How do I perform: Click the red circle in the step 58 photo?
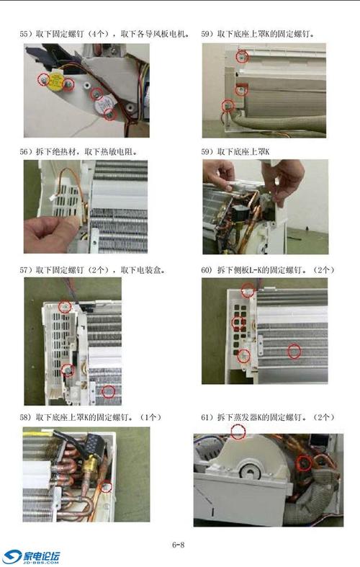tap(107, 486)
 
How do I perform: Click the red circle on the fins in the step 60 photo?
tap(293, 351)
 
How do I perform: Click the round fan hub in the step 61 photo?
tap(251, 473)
-.-.-
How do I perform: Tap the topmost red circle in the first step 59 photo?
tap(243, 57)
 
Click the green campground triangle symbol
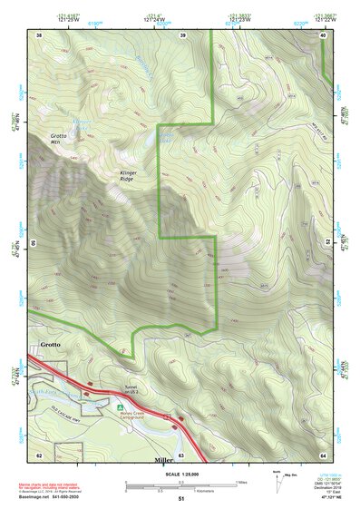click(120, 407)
-.-.-
Copy the data word for word, starting at the line containing "How do I perform: Click the red circle in" and ending at the line containing "tap(251, 473)", and leave out the pictures.

SOLUTION TO THIS EXERCISE:
How do I perform: Click the red circle in the step 58 photo?
tap(107, 486)
 
How do I perform: Click the red circle on the fins in the step 60 photo?
tap(293, 351)
 
How do I perform: Click the round fan hub in the step 61 photo?
tap(251, 473)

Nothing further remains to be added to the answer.